Key Takeaways
- San Francisco federal court granted preliminary injunction stopping Pentagon prohibition on Anthropic’s Claude AI technology
- Judge Rita Lin characterized the prohibition as “classic illegal First Amendment retaliation”
- Conflict originated when Anthropic declined military demands to permit Claude usage for lethal autonomous weapons and mass surveillance
- Enterprise AI market data from 2025 showed Anthropic commanding 32% share, surpassing OpenAI’s 25%
- Court order suspended for seven days, providing government opportunity to file appeal
A California federal judge has intervened to halt the Trump administration’s prohibition on Anthropic’s AI technology across government agencies, temporarily stopping measures the company warned could eliminate billions in potential revenue.
BREAKING: Anthropic has been GRANTED a preliminary injunction re: Pentagon ‘supply chain risk’ designation by Judge Rita Lin in California but is allowing a stay for one week https://t.co/1xk41AB5zQ
— Hadas Gold (@Hadas_Gold) March 26, 2026
US District Court Judge Rita Lin in the Northern District of California delivered the preliminary injunction this Thursday. The order carries a seven-day suspension period, allowing federal authorities time to pursue appellate remedies.
The legal battle traces back to a July 2025 agreement between Anthropic and Pentagon officials. Under that arrangement, Claude would have become the inaugural frontier AI model authorized for deployment on classified military networks.
The partnership collapsed in February 2026 when Pentagon officials sought to restructure the terms. Military brass demanded that Anthropic permit Claude deployment “for all lawful purposes” while eliminating previous restrictions.
Anthropic declined the revised terms. Company leadership maintained that Claude should remain prohibited from powering lethal autonomous weapons systems and conducting widespread domestic surveillance operations targeting American citizens.
President Trump directed all federal departments to cease Anthropic product usage on February 27. His Truth Social post accused the company of making a “DISASTROUS MISTAKE trying to STRONG-ARM the Department of War.”
The Defense Department subsequently classified Anthropic as a national security supply chain threat. Anthropic responded by filing federal court papers in Washington, DC on March 9, challenging Defense Secretary Pete Hegseth’s authority to impose such designations.
Court Scrutinizes Government Justification
Judge Lin presided over a 90-minute hearing in San Francisco on March 24. She pressed government attorneys about whether the company faced punishment for publicly opposing Pentagon demands.
Lin’s written decision stated the prohibition seemed disconnected from genuine national security objectives. “If the concern is the integrity of the operational chain of command, the Department of War could just stop using Claude,” her ruling explained.
The order further described the measures as appearing “designed to punish Anthropic” while deeming them “arbitrary, capricious, and an abuse of discretion.”
An Anthropic legal representative emphasized during proceedings that Pentagon officials maintain complete authority to evaluate any AI model before operational deployment. The company possesses no technical capability to deactivate a model remotely, alter its functionality, or monitor military applications.
Arguments From Each Party
Government counsel contended that Anthropic undermined the trust relationship during contract discussions by attempting to impose conditions on Pentagon operations.

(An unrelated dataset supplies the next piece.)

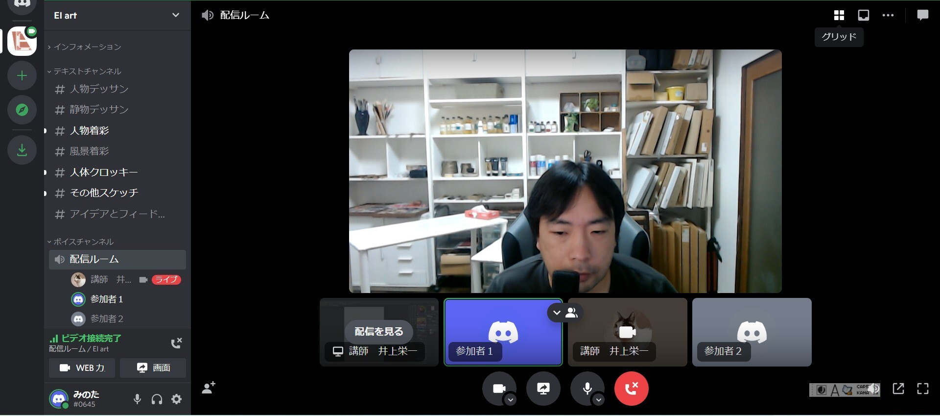The image size is (940, 416).
Task: Open user settings gear icon
Action: pos(177,399)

The attorney expressed concerns about potential “future sabotage” risks from the AI company.
Judge Lin dismissed this rationale. Her ruling stated the Justice Department lacked any “legitimate basis” to deduce that Anthropic’s ethical boundaries could transform the company into a sabotage threat.

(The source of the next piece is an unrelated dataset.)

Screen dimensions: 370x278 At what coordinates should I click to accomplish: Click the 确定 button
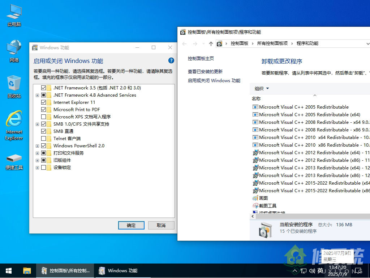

Market analysis from Menlo Ventures placed Anthropic’s enterprise AI market share at 32% as of 2025, outpacing OpenAI’s 25%. A comprehensive government prohibition threatened to undermine this competitive advantage.
Company representatives expressed being “grateful to the court for moving swiftly.” Anthropic simultaneously pursued a parallel complaint in a Washington, DC appellate court, concentrating on federal procurement regulations.
The case designation is Anthropic v. US Department of War, 26-cv-01996, US District Court, Northern District of California.